Adnan Oktar'ın evinden 'Cem Küçük' belgeleri çıktı!

Adnan+Oktar%E2%80%99%C4%B1n+evinden+%E2%80%99Cem+K%C3%BC%C3%A7%C3%BCk%E2%80%99+belgeleri+%C3%A7%C4%B1kt%C4%B1%21;
ABONE OL

Barış Terkoğlu bugün Cumhuriyet'teki köşesinde iktidara yakın 'gazeteci' Cem Küçük ile Adnan Oktar Cemaati arasındaki ilişkiye dair çarpıcı bir yazı kaleme aldı.

Terkoğlu yazısında 3 yıl önce Oktarcılara yapılan operasyonda polisin bulduğu Cem Küçük notlarını yayınladı. Bu kağıtlarda Oktar'ın bir adamının Küçük ile yaptığı görüşmede tuttuğu notlar görülüyor. Ancak Terkoğlu bu açık delillere rağmen yine de bir 'elin' devreye girdiği ve Küçük'ün Oktar soruşturmasından uzak tutulduğunu söylüyor.

Terkoğlu'nun yazısı şu şekilde:

“Önden siz buyurun” diyorsak insanlığımızdan. Mazlumun önünde eğiliyorsak vicdanımızdan. Zalimin kanlı bıçağını yalayanlara nezaket olmaz. Boynu kesen yakayı, ayağı vuran ayakkabıyı biliriz. İnsanın pusulası çoğu kez seçtiği düşmanlarıdır.

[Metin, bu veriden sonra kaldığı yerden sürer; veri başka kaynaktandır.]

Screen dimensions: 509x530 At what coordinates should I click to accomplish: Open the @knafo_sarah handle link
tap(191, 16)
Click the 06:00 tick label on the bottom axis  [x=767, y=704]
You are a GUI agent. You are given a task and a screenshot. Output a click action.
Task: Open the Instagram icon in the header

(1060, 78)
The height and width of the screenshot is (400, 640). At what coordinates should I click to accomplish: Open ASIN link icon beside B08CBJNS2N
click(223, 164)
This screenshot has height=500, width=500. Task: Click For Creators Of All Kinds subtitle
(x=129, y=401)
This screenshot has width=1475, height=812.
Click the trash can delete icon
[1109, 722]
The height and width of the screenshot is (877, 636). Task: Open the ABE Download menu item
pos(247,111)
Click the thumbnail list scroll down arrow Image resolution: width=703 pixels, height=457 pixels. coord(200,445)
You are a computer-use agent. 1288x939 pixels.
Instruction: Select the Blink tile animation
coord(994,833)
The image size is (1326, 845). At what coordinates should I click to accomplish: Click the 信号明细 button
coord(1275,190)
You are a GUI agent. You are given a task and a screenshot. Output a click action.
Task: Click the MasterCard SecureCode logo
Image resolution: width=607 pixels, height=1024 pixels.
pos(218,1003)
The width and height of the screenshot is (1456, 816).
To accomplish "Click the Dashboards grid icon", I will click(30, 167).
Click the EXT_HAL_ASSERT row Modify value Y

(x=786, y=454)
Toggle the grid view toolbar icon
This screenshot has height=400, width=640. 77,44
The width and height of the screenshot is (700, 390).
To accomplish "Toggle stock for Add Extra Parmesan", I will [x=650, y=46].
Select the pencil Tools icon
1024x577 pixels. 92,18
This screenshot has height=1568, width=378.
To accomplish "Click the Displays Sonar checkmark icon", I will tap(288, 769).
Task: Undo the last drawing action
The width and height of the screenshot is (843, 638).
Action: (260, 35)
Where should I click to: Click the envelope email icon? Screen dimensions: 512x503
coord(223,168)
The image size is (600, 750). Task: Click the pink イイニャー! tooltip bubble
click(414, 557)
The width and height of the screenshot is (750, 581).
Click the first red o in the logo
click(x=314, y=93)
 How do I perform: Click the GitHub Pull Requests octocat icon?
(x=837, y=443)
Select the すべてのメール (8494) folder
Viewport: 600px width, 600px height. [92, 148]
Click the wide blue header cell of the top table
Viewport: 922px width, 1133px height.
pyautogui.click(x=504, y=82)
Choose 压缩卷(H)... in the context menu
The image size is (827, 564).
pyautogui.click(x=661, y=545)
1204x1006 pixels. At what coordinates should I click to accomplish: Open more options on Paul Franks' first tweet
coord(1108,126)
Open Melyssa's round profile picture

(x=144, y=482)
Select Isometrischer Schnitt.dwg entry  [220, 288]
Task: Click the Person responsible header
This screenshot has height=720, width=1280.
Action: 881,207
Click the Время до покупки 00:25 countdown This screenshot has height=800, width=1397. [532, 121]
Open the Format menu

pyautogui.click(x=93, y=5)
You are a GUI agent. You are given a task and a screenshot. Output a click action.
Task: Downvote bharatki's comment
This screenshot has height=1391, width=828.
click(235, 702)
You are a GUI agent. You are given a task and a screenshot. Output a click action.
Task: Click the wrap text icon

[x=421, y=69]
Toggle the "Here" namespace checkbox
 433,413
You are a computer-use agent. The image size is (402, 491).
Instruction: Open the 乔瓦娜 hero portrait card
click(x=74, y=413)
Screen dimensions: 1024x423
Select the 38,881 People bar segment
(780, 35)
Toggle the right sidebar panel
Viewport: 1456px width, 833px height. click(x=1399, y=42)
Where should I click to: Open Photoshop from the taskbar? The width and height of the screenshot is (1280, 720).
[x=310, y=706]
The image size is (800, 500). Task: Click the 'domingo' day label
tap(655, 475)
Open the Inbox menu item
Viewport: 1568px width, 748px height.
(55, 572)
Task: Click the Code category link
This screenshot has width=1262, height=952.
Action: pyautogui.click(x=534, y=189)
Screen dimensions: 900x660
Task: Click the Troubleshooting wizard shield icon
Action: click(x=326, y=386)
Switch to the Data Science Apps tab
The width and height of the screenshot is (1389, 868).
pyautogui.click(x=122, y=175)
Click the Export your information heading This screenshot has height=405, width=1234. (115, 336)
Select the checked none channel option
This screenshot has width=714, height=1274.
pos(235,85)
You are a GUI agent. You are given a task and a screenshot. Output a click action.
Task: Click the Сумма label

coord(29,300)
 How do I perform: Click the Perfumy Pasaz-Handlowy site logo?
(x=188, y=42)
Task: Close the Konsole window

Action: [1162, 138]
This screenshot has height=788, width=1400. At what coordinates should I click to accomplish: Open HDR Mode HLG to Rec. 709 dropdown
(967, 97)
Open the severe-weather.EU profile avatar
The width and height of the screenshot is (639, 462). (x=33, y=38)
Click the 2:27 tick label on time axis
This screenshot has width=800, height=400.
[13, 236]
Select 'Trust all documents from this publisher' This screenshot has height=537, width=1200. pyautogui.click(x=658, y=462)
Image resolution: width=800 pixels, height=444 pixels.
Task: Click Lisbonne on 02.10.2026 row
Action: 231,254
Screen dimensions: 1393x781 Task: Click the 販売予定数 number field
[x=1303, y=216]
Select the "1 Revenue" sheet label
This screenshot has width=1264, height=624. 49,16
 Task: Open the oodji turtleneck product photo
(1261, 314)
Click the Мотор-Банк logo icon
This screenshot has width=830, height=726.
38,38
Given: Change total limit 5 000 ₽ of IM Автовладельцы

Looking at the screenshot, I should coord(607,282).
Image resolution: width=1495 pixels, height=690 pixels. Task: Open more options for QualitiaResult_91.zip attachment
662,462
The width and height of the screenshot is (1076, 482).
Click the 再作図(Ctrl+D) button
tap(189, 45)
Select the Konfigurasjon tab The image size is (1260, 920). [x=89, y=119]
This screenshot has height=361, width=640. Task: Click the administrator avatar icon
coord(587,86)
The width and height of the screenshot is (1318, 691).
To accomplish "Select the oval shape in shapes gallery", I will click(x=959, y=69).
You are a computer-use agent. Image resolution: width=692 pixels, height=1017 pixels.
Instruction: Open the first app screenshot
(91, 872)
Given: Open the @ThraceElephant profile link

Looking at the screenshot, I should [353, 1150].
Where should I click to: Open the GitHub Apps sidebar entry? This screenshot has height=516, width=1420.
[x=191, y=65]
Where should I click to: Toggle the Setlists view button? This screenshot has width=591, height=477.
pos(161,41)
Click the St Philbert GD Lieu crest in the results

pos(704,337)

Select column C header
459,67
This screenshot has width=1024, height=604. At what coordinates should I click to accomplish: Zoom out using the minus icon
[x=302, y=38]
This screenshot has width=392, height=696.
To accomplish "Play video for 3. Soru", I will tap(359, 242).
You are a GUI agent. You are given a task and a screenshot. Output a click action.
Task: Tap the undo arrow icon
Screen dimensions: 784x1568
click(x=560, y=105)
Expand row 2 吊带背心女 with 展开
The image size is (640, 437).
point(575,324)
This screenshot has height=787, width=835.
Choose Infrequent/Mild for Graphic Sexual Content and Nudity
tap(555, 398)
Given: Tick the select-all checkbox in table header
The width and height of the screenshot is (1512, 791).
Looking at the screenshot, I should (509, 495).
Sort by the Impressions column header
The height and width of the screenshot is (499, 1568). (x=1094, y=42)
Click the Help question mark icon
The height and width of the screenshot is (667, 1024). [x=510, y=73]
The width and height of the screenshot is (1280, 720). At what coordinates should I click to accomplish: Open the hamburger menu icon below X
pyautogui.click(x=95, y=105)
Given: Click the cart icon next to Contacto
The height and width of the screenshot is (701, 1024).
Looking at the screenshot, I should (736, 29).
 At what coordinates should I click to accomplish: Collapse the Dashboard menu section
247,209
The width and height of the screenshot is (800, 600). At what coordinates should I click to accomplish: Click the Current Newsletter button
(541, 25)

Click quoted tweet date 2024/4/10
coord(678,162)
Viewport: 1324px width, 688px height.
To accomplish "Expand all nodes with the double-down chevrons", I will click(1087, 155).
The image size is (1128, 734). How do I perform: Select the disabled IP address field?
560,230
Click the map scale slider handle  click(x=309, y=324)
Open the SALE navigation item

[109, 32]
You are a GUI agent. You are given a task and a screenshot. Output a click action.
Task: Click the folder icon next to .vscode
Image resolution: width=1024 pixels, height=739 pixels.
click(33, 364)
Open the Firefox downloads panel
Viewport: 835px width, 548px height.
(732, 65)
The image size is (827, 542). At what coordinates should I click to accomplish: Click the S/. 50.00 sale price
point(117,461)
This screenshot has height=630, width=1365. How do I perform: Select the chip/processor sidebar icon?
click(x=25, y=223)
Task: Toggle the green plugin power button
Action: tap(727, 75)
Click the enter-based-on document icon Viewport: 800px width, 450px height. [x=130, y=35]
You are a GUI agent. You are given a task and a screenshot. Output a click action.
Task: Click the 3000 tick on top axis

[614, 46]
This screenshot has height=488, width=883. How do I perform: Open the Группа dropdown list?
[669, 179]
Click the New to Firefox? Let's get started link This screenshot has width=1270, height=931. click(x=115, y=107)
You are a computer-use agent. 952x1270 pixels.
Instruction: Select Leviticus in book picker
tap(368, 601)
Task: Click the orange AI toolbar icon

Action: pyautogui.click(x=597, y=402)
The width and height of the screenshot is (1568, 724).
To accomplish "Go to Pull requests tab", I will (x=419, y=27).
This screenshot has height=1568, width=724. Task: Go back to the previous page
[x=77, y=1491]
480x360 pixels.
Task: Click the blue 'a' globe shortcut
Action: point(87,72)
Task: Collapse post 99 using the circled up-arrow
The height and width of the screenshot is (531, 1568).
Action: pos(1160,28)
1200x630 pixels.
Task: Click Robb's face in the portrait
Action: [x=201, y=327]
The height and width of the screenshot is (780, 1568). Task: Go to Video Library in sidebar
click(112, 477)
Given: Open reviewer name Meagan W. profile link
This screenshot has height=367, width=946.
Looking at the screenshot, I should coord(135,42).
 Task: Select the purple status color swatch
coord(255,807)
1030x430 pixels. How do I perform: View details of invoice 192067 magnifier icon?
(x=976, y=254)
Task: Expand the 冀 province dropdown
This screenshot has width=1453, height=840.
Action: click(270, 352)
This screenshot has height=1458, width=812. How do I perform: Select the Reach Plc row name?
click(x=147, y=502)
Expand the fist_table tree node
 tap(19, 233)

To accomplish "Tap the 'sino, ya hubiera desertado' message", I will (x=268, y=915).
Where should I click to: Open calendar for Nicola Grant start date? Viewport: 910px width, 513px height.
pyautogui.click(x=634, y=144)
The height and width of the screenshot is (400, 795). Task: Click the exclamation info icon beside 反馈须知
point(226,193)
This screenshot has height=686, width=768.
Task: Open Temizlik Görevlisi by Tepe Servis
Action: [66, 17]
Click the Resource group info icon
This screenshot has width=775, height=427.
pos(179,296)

Geçen yazıda İçişleri Bakanı Süleyman Soylu ile Adnan Oktar grubunun ilişkilerini yazmıştım. İstanbul Emniyeti, operasyonu, “sızabilir” endişesiyle Ankara’dan habersiz yapmıştı. Operasyonun, Soylu ile İstanbul Emniyeti arasında krize neden olduğunu anlatmıştım.

Peki grubun bağlantıları yalnız Soylu’dan mı ibaret? Ya da tuhaflıklar yalnız Soylu ile mi sınırlı kaldı?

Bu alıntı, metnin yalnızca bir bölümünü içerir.